What are the challenges before the Indian economy when the world is moving away from free trade and multilateralism to protectionism and bilateralism? How can these challenges be met?

Q. What are the challenges before the Indian economy when the world is moving away from free trade and multilateralism to protectionism and bilateralism? How can these challenges be met?

Introduction:
Global shift from free trade to protectionism & bilateralism is fragmenting markets, posing structural and strategic challenges to India’s growth model.


Challenges before Indian Economy

1. Export Uncertainty & Market Access

  • Rise in tariffs, NTBs (e.g., carbon border taxes)
  • Weakening of World Trade Organization dispute system
  • Sectors hit: textiles, steel, agri-exports

2. Supply Chain Fragmentation

  • “Friend-shoring”, “near-shoring” trends
  • India risks exclusion from major value chains (East Asia-dominated)

3. Bilateralism Bias

  • Power asymmetry in FTAs → developed nations dominate terms
  • Pressure on IP, data, agriculture (e.g., dairy access issues in FTAs)

4. Trade Deficits & Dependence

  • Rising imports (electronics, crude)
  • China-centric supply dependence persists

5. Investment Volatility

  • Protectionism reduces global capital flows
  • MNCs cautious amid policy unpredictability

6. Standards & Compliance Barriers

  • ESG norms, labour standards, digital trade rules
  • Example: EU’s Carbon Border Adjustment Mechanism (CBAM)

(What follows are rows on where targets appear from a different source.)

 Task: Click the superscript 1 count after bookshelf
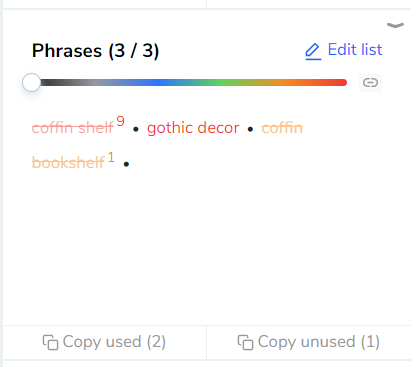tap(111, 157)
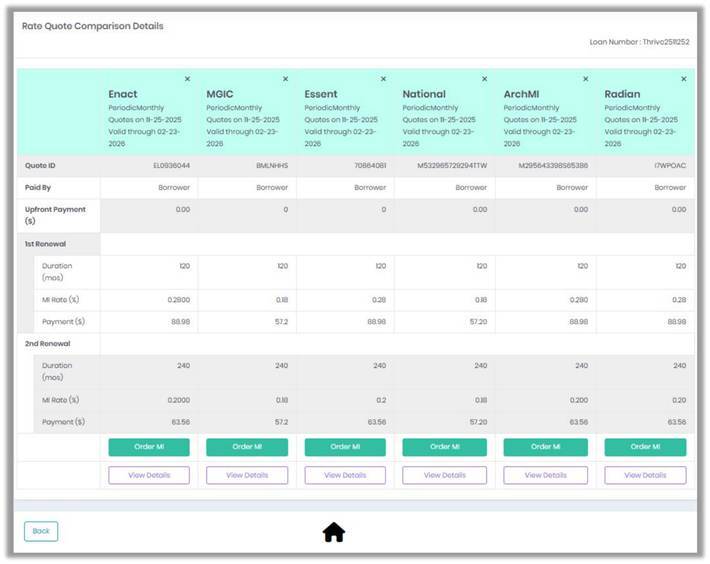Remove the National quote column
This screenshot has width=710, height=564.
click(x=485, y=79)
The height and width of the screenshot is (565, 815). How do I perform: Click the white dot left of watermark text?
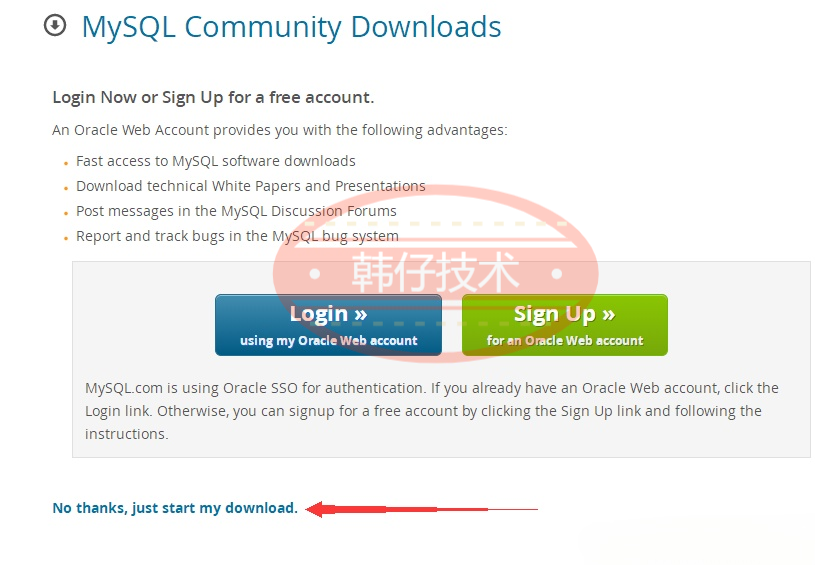[314, 273]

Why This Matters for India

  • Exports ~20% of GDP → growth sensitive to global trade
  • Employment: MSMEs heavily export-dependent
  • Vision: $5 trillion economy requires stable external sector

Measures to Address Challenges

1. Strategic Trade Policy

  • Balanced FTAs (e.g., India-UAE CEPA, India-Australia ECTA)
  • Focus on market access + safeguard clauses

2. Diversification of Exports & Markets

  • New geographies: Africa, Latin America
  • Product diversification: electronics, pharma, services

3. Strengthening Domestic Competitiveness

  • Production Linked Incentive (PLI) schemes
  • Logistics push: PM Gati Shakti → reduce costs

4. Supply Chain Integration

  • Participate in global value chains (GVCs)
  • Quad, IPEF-type frameworks for resilient supply chains

5. Standards & Quality Upgrade

  • Align with global standards (BIS reforms)
  • Invest in green tech to meet ESG norms

6. Multilateral Engagement

  • Reform push at World Trade Organization
  • Coalition-building with Global South

7. Domestic Reforms

  • Ease of doing business, labour codes
  • Skilling for export-oriented sectors

8. External Sector Stability

  • Boost forex reserves, manage CAD
  • Promote services exports (IT, fintech)

Examples / Case Studies

  • India walking out of RCEP → cautious approach to FTAs
  • Success: Pharma exports during COVID (vaccine diplomacy)
  • Electronics exports rising due to PLI (Apple supply chain shift)

Conclusion:

By combining domestic competitiveness with strategic global engagement, India can turn protectionist headwinds into an opportunity for resilient and diversified growth.